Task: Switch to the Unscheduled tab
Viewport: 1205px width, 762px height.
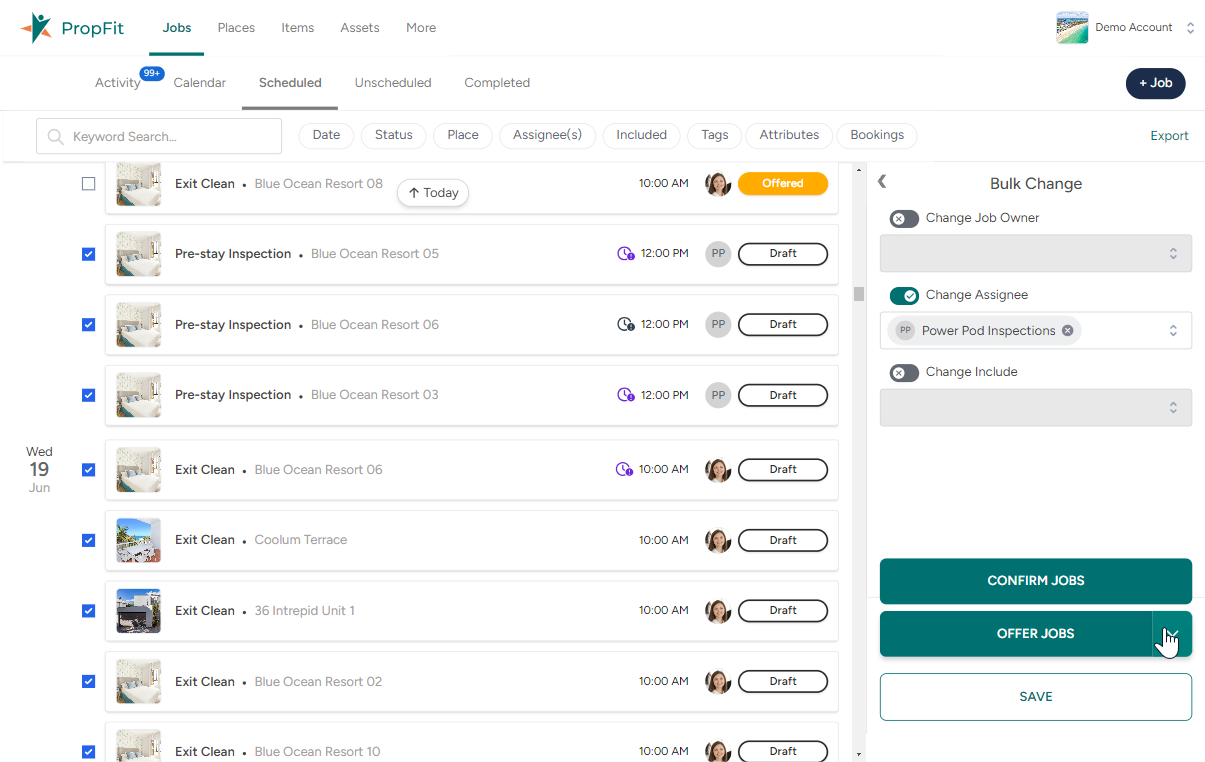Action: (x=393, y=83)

_ _ _

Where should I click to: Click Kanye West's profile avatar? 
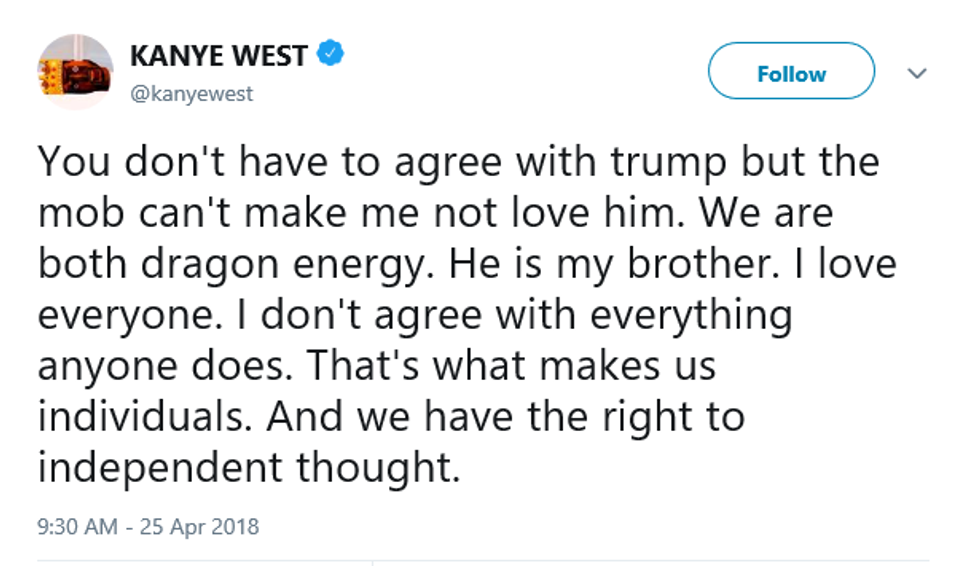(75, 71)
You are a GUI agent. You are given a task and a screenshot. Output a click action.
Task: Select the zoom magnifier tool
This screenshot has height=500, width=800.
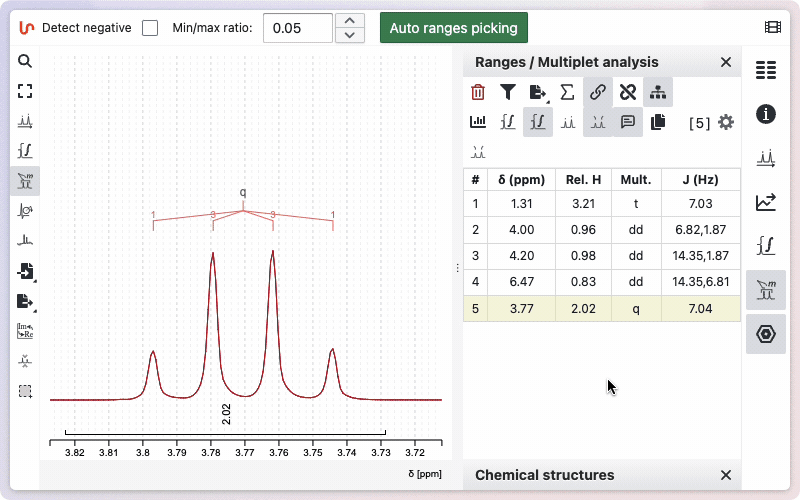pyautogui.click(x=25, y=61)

_ _ _

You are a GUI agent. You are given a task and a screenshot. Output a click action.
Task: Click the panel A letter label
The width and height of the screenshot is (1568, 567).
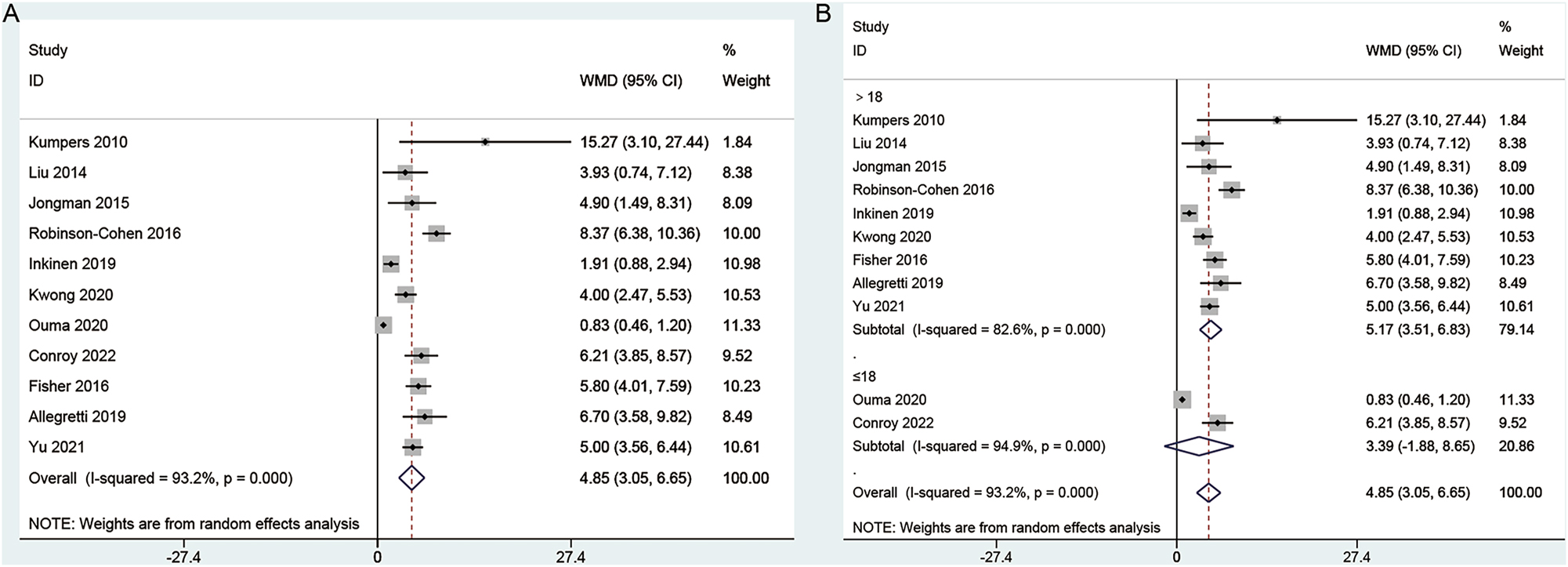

_ _ _

▸ Exercise goal: Return the lines of the records unchanged, starting with the line that contains "Task: Switch to the Unscheduled tab" and going on through the line that contains "Action: (x=393, y=83)", with both of those lines included. Leave the pictures out of your answer.

▸ Answer to the exercise:
Task: Switch to the Unscheduled tab
Viewport: 1205px width, 762px height.
Action: (x=393, y=83)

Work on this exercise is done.